ASSIGNMENT: Every entry needs to be reproduced exactly.

Stored data

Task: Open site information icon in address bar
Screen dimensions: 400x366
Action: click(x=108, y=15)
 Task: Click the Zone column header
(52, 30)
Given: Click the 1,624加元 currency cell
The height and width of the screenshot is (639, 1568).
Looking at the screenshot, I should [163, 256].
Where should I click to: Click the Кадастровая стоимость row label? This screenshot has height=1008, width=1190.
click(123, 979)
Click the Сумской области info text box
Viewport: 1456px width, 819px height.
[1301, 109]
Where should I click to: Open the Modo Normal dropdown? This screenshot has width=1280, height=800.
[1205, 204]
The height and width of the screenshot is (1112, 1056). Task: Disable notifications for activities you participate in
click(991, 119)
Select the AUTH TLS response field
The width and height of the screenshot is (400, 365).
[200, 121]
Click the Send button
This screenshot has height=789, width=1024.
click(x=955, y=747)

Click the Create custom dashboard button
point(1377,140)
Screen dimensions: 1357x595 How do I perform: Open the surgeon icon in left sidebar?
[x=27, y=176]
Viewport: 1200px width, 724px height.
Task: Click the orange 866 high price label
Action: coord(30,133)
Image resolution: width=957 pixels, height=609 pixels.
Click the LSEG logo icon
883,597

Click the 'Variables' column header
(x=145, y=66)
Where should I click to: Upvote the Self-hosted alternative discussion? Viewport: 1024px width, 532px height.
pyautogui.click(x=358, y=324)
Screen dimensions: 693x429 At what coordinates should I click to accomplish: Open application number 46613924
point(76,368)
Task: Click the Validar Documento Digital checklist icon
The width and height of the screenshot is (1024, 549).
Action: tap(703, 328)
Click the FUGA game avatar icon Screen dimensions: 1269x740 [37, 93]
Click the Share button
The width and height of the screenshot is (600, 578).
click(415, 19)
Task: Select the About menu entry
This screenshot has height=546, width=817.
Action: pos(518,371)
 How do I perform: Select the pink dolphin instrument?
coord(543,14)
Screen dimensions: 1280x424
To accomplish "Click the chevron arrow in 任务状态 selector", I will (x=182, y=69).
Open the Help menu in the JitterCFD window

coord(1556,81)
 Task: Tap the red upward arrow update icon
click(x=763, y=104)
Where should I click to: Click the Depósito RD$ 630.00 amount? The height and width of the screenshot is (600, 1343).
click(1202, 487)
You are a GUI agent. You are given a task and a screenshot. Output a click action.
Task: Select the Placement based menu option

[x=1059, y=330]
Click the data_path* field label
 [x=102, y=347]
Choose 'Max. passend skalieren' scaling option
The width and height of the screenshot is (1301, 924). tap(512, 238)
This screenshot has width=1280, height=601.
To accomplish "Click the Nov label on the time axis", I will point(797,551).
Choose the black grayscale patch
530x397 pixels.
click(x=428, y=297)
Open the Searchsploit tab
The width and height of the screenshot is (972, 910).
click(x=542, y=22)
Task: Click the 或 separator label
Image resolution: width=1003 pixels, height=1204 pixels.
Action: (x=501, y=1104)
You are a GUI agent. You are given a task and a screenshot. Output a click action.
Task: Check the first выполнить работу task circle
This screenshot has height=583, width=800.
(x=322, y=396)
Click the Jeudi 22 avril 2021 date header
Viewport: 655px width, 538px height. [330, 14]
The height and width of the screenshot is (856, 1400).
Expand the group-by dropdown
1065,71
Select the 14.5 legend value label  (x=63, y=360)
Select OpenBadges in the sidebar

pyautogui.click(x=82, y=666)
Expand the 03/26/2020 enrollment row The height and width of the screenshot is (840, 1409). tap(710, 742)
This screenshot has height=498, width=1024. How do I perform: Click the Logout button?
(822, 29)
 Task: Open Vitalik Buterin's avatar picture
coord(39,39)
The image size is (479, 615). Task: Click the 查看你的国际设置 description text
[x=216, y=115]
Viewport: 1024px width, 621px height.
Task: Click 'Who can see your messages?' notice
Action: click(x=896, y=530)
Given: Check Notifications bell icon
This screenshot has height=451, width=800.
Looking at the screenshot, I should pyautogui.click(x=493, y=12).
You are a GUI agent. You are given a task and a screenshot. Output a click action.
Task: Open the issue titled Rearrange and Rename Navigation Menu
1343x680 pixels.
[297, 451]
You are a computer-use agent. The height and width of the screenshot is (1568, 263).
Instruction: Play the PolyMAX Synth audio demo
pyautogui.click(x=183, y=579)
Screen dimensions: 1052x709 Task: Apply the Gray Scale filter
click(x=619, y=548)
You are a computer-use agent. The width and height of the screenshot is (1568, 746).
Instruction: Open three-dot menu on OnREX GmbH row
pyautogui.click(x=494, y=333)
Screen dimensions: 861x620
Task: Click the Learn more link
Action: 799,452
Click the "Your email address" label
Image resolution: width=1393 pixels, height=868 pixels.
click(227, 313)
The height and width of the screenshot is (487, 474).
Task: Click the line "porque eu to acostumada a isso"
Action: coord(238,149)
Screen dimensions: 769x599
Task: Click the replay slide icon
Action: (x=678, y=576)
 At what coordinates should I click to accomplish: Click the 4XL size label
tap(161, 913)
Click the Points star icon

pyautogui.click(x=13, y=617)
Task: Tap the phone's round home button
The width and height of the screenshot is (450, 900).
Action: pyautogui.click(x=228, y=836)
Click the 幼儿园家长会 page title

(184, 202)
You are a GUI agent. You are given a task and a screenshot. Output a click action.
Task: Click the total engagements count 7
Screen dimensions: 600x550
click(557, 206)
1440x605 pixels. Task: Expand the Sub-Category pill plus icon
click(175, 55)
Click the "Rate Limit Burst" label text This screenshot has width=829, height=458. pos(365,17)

EXERCISE RESPONSE:
Task: Open site information icon in address bar
Screen dimensions: 400x366
Action: click(x=108, y=15)
 Task: Click the Zone column header
(52, 30)
Given: Click the 1,624加元 currency cell
The height and width of the screenshot is (639, 1568).
Looking at the screenshot, I should [163, 256].
Where should I click to: Click the Кадастровая стоимость row label? This screenshot has height=1008, width=1190.
click(123, 979)
Click the Сумской области info text box
Viewport: 1456px width, 819px height.
[1301, 109]
Where should I click to: Open the Modo Normal dropdown? This screenshot has width=1280, height=800.
[1205, 204]
The height and width of the screenshot is (1112, 1056). Task: Disable notifications for activities you participate in
click(991, 119)
Select the AUTH TLS response field
The width and height of the screenshot is (400, 365).
[200, 121]
Click the Send button
This screenshot has height=789, width=1024.
click(x=955, y=747)

Click the Create custom dashboard button
point(1377,140)
Screen dimensions: 1357x595 How do I perform: Open the surgeon icon in left sidebar?
[x=27, y=176]
Viewport: 1200px width, 724px height.
Task: Click the orange 866 high price label
Action: coord(30,133)
Image resolution: width=957 pixels, height=609 pixels.
Click the LSEG logo icon
883,597

Click the 'Variables' column header
(x=145, y=66)
Where should I click to: Upvote the Self-hosted alternative discussion? Viewport: 1024px width, 532px height.
pyautogui.click(x=358, y=324)
Screen dimensions: 693x429 At what coordinates should I click to accomplish: Open application number 46613924
point(76,368)
Task: Click the Validar Documento Digital checklist icon
The width and height of the screenshot is (1024, 549).
Action: tap(703, 328)
Click the FUGA game avatar icon Screen dimensions: 1269x740 [37, 93]
Click the Share button
The width and height of the screenshot is (600, 578).
click(415, 19)
Task: Select the About menu entry
This screenshot has height=546, width=817.
Action: pos(518,371)
 How do I perform: Select the pink dolphin instrument?
coord(543,14)
Screen dimensions: 1280x424
To accomplish "Click the chevron arrow in 任务状态 selector", I will (x=182, y=69).
Open the Help menu in the JitterCFD window

coord(1556,81)
 Task: Tap the red upward arrow update icon
click(x=763, y=104)
Where should I click to: Click the Depósito RD$ 630.00 amount? The height and width of the screenshot is (600, 1343).
click(1202, 487)
You are a GUI agent. You are given a task and a screenshot. Output a click action.
Task: Select the Placement based menu option

[x=1059, y=330]
Click the data_path* field label
 [x=102, y=347]
Choose 'Max. passend skalieren' scaling option
The width and height of the screenshot is (1301, 924). tap(512, 238)
This screenshot has width=1280, height=601.
To accomplish "Click the Nov label on the time axis", I will point(797,551).
Choose the black grayscale patch
530x397 pixels.
click(x=428, y=297)
Open the Searchsploit tab
The width and height of the screenshot is (972, 910).
click(x=542, y=22)
Task: Click the 或 separator label
Image resolution: width=1003 pixels, height=1204 pixels.
Action: (x=501, y=1104)
You are a GUI agent. You are given a task and a screenshot. Output a click action.
Task: Check the first выполнить работу task circle
This screenshot has height=583, width=800.
(x=322, y=396)
Click the Jeudi 22 avril 2021 date header
Viewport: 655px width, 538px height. [330, 14]
The height and width of the screenshot is (856, 1400).
Expand the group-by dropdown
1065,71
Select the 14.5 legend value label  (x=63, y=360)
Select OpenBadges in the sidebar

pyautogui.click(x=82, y=666)
Expand the 03/26/2020 enrollment row The height and width of the screenshot is (840, 1409). tap(710, 742)
This screenshot has height=498, width=1024. How do I perform: Click the Logout button?
(822, 29)
 Task: Open Vitalik Buterin's avatar picture
coord(39,39)
The image size is (479, 615). Task: Click the 查看你的国际设置 description text
[x=216, y=115]
Viewport: 1024px width, 621px height.
Task: Click 'Who can see your messages?' notice
Action: click(x=896, y=530)
Given: Check Notifications bell icon
This screenshot has height=451, width=800.
Looking at the screenshot, I should pyautogui.click(x=493, y=12).
You are a GUI agent. You are given a task and a screenshot. Output a click action.
Task: Open the issue titled Rearrange and Rename Navigation Menu
1343x680 pixels.
[297, 451]
You are a computer-use agent. The height and width of the screenshot is (1568, 263).
Instruction: Play the PolyMAX Synth audio demo
pyautogui.click(x=183, y=579)
Screen dimensions: 1052x709 Task: Apply the Gray Scale filter
click(x=619, y=548)
You are a computer-use agent. The width and height of the screenshot is (1568, 746).
Instruction: Open three-dot menu on OnREX GmbH row
pyautogui.click(x=494, y=333)
Screen dimensions: 861x620
Task: Click the Learn more link
Action: 799,452
Click the "Your email address" label
Image resolution: width=1393 pixels, height=868 pixels.
click(227, 313)
The height and width of the screenshot is (487, 474).
Task: Click the line "porque eu to acostumada a isso"
Action: coord(238,149)
Screen dimensions: 769x599
Task: Click the replay slide icon
Action: (x=678, y=576)
 At what coordinates should I click to accomplish: Click the 4XL size label
tap(161, 913)
Click the Points star icon

pyautogui.click(x=13, y=617)
Task: Tap the phone's round home button
The width and height of the screenshot is (450, 900).
Action: pyautogui.click(x=228, y=836)
Click the 幼儿园家长会 page title

(184, 202)
You are a GUI agent. You are given a task and a screenshot. Output a click action.
Task: Click the total engagements count 7
Screen dimensions: 600x550
click(557, 206)
1440x605 pixels. Task: Expand the Sub-Category pill plus icon
click(175, 55)
Click the "Rate Limit Burst" label text This screenshot has width=829, height=458. pos(365,17)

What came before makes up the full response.